Survillas and Woods attack Count I in two ways. First, they claim that they are mentioned only in the prayer for relief, so the allegations of the count do not pertain to them. This argument ignores the fact that ¶¶ 38 and 39 are incorporated into Count I by reference. Second, they contend that they are somehow exempt from potential liability because they are merely employees of Showcase. They point to cases that pertain to corporate officers who are not alleged to have directly participated in infringing activities but to whom the plaintiff seeks to impute liability. Clearly, such cases are inapposite in a situation such as this; Survillas and Woods are accused of being directly involved in the allegedly infringing conduct. As such, their status as employees or volunteers is irrelevant to the cognizability of a claim against them.

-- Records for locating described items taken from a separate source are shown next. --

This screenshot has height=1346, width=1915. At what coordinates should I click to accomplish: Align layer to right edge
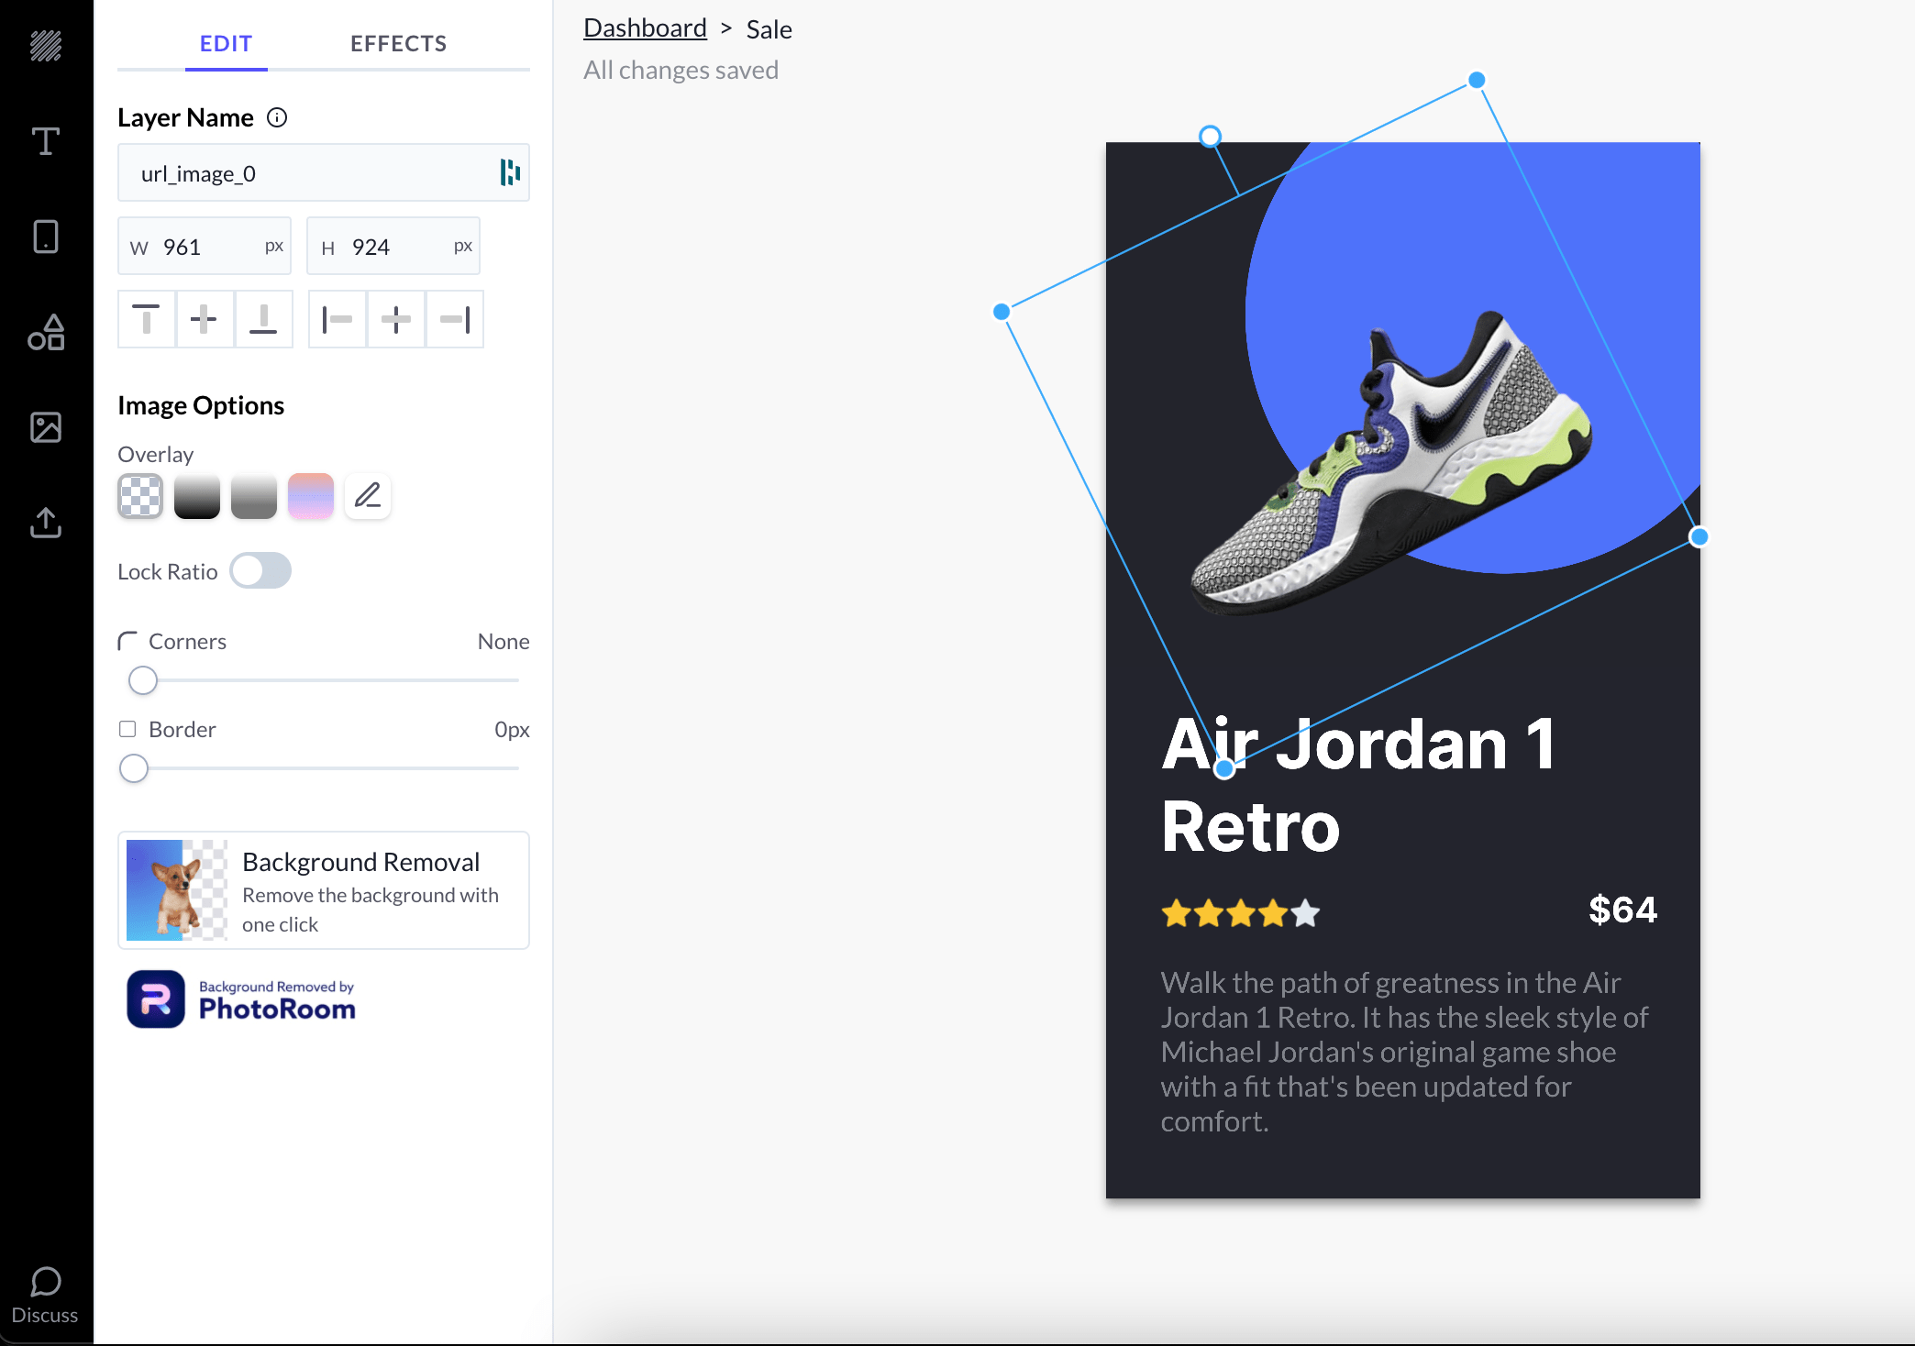(x=455, y=319)
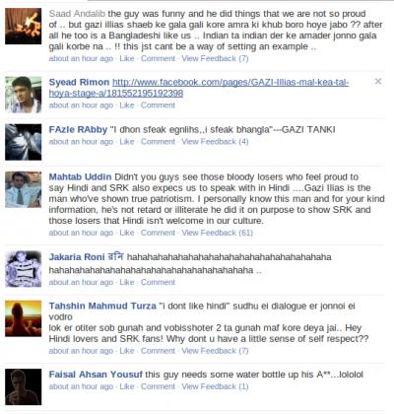Open Saad Andalib's profile picture
Image resolution: width=394 pixels, height=414 pixels.
click(24, 27)
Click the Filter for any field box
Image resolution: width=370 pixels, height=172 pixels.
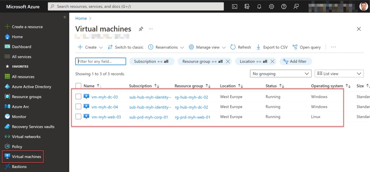click(x=101, y=62)
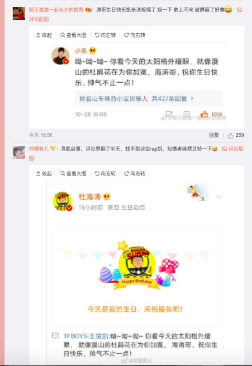Open profile 陪王嵩嵩一起长大的凯雨
The image size is (252, 366).
56,10
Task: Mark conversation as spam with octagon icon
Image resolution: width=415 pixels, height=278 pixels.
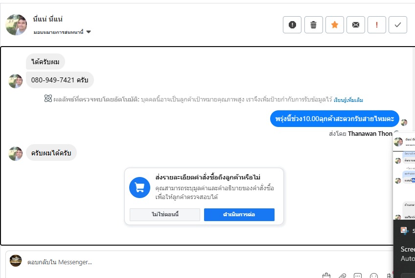Action: (x=292, y=25)
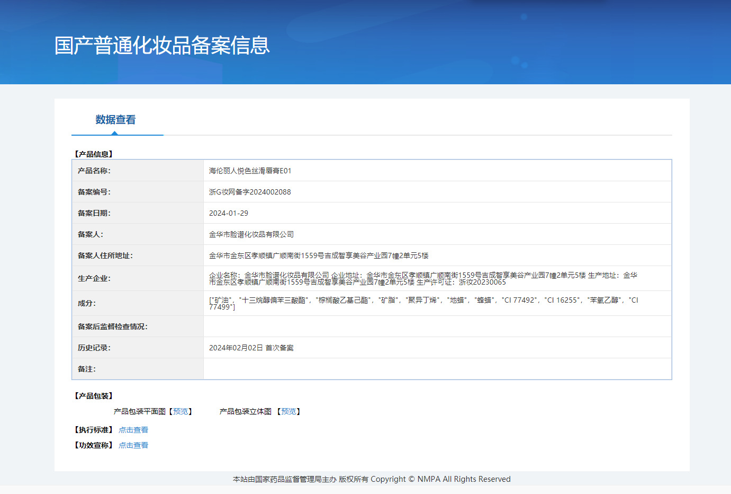
Task: Click the 生产企业 details text
Action: coord(422,278)
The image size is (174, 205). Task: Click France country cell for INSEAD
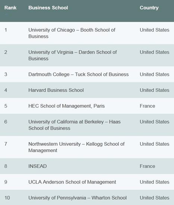click(147, 166)
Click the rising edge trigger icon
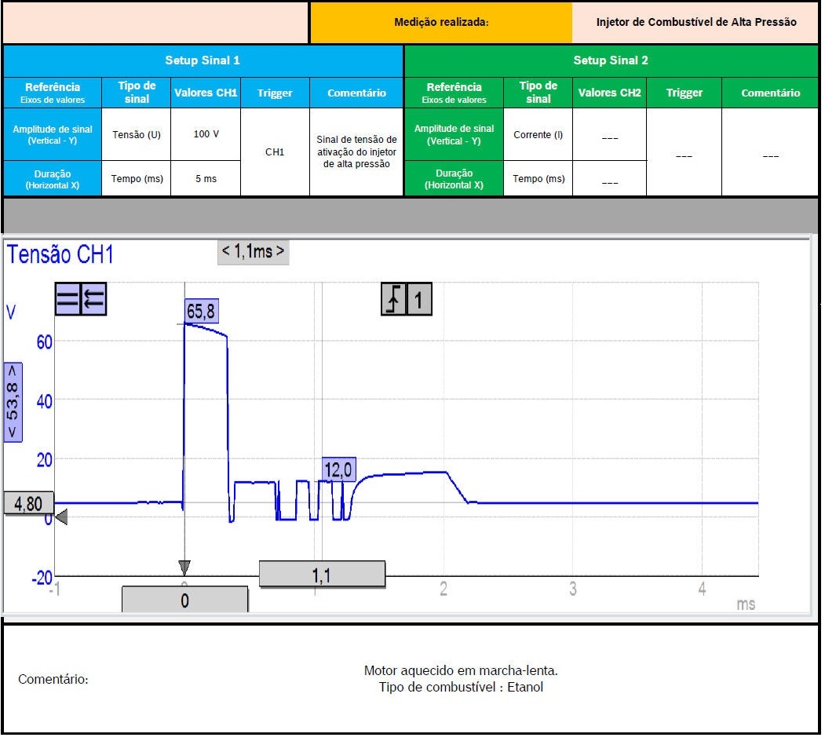Image resolution: width=825 pixels, height=741 pixels. (x=393, y=299)
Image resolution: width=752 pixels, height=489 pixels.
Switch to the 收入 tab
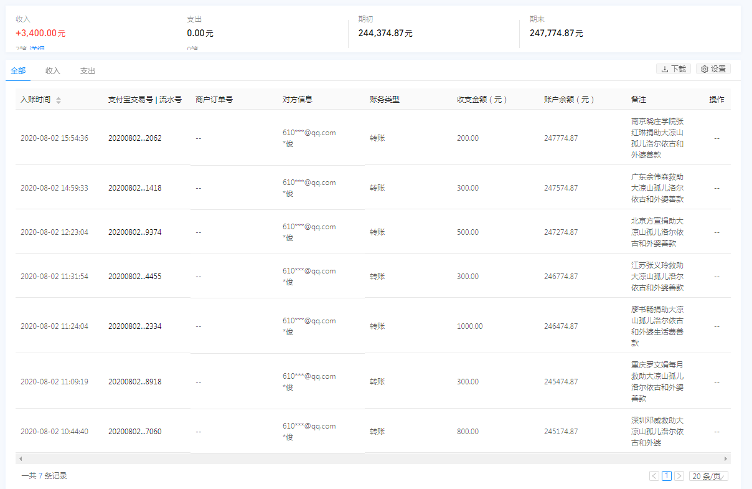coord(53,71)
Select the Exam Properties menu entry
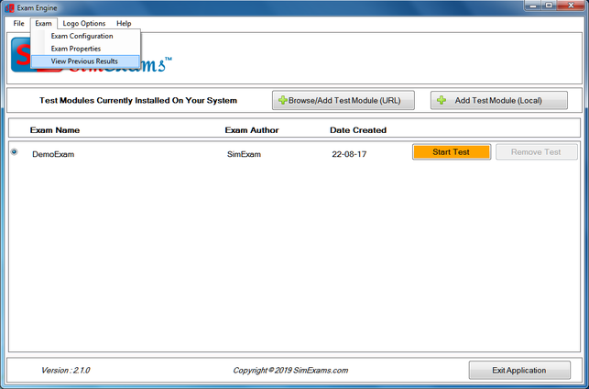The image size is (589, 389). [75, 49]
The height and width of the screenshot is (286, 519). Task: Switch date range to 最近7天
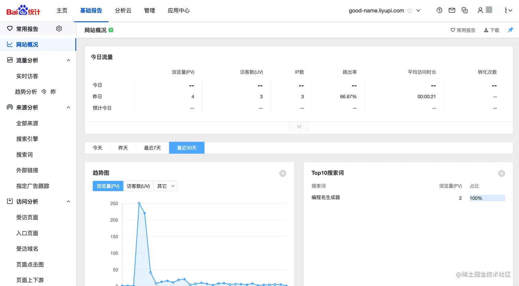click(152, 147)

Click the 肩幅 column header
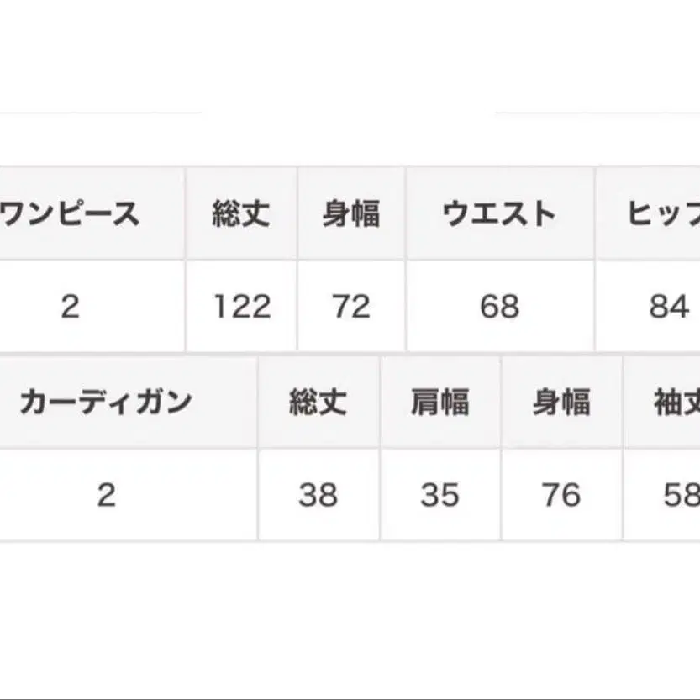(440, 403)
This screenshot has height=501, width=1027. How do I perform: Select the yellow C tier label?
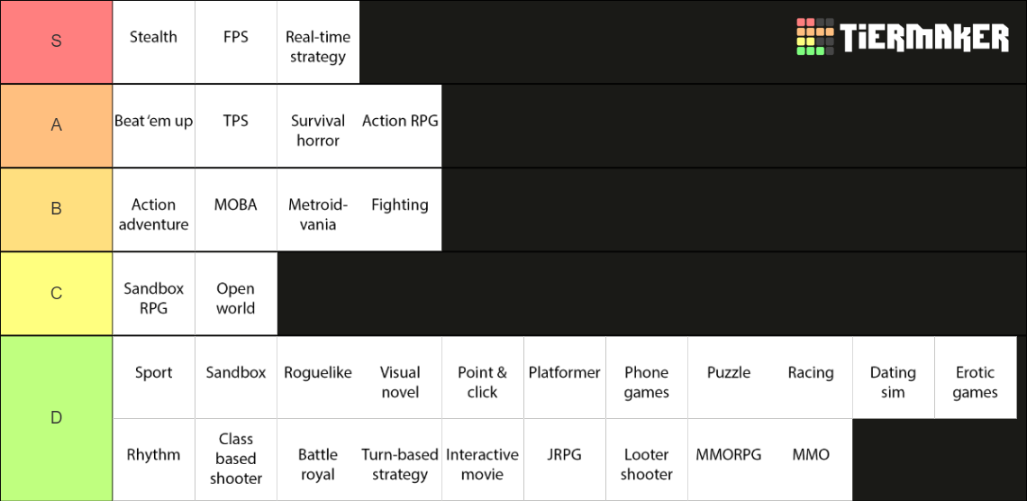tap(56, 293)
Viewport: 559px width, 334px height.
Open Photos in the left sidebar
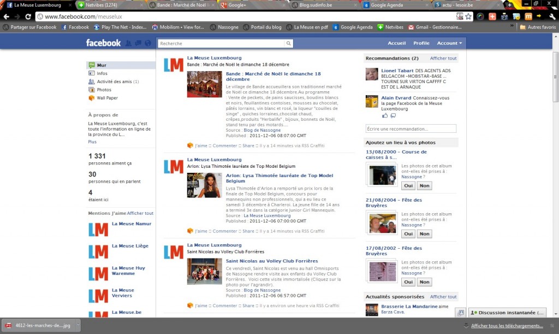pos(104,90)
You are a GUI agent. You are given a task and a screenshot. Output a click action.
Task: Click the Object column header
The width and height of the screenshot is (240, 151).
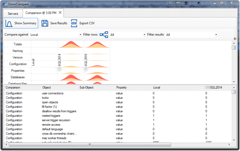(x=47, y=88)
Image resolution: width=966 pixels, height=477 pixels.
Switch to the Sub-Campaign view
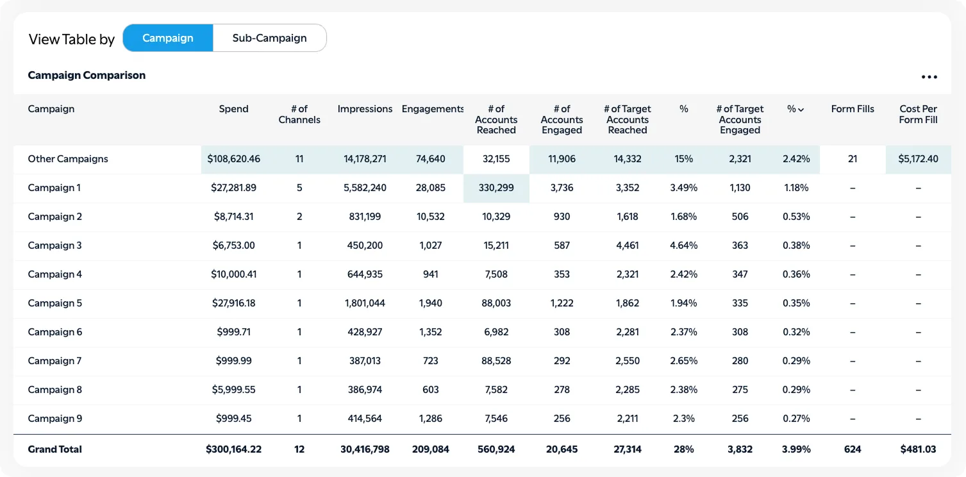[269, 38]
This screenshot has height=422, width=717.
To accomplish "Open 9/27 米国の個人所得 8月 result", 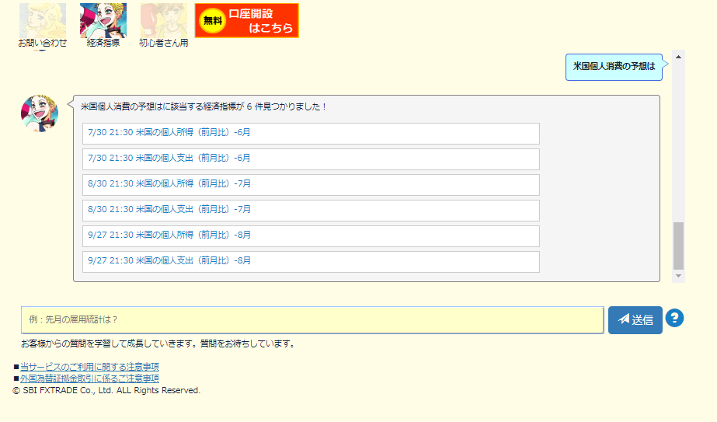I will coord(311,235).
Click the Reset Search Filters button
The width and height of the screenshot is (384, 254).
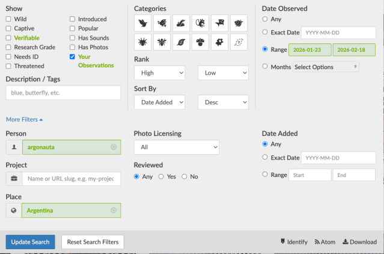(93, 242)
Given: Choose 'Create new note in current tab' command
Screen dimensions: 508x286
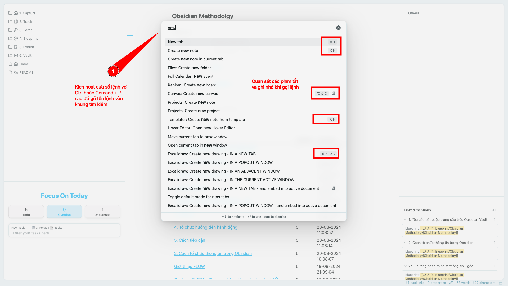Looking at the screenshot, I should click(x=195, y=59).
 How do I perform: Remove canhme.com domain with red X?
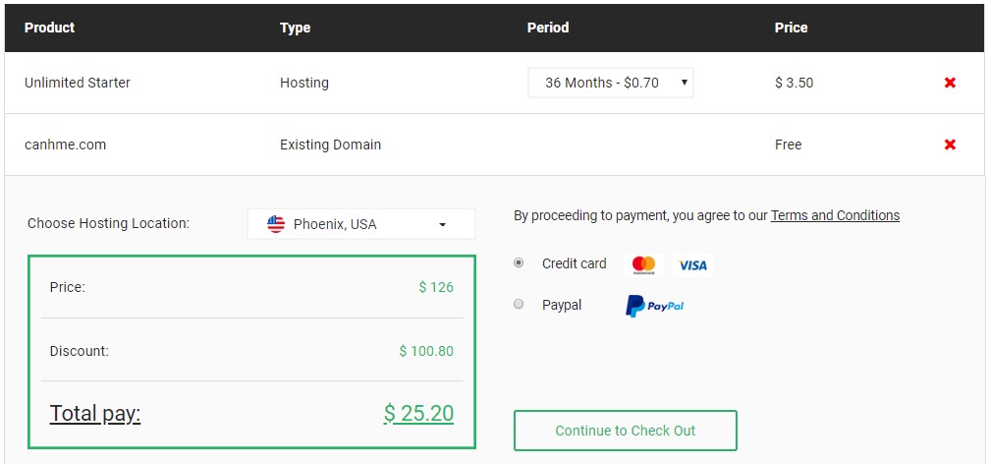[950, 145]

Count II focuses on Showcase's registry of the domain name "www.thehomeshow.net" as an underpinning for a claim of cyberpiracy under 15 U.S.C. § 1125(d). Survillas and Woods challenge this count only by stating that they are not specifically named as the parties who effected the registration. While it is true that the complaint refers to Showcase as taking this act, we must for purposes of the instant motion make all reasonable inferences in favor of Full House. It is no stretch of the imagination that the persons responsible for designing Showcase's website would also have a hand in registering the domain name associated with it. Accordingly, the objection to Count II is insufficient to remove Survillas and Woods from its scope.
Count IV contends that the acts alleged to violate the Lanham Act in Counts I and II also violate state law in the form of the Illinois Uniform Deceptive Trade Practices Act. 815 ILCS 510/1 et seq. As Survillas and Woods point out, Illinois courts resolve claims under this act using the same analysis employed for Lanham Act claims. Spex, Inc. v. The Joy of Spex, Inc., 847 F. Supp. 567, 579 (N.D. Ill. 1994). Their issues with Count IV are predicated on the nonviability of Counts I and II; our conclusion with respect to the latter two dictates that these two defendants cannot be dismissed from Count IV either.
Based on the foregoing analysis, the motion to dismiss of Defendants Survillas and Woods is denied.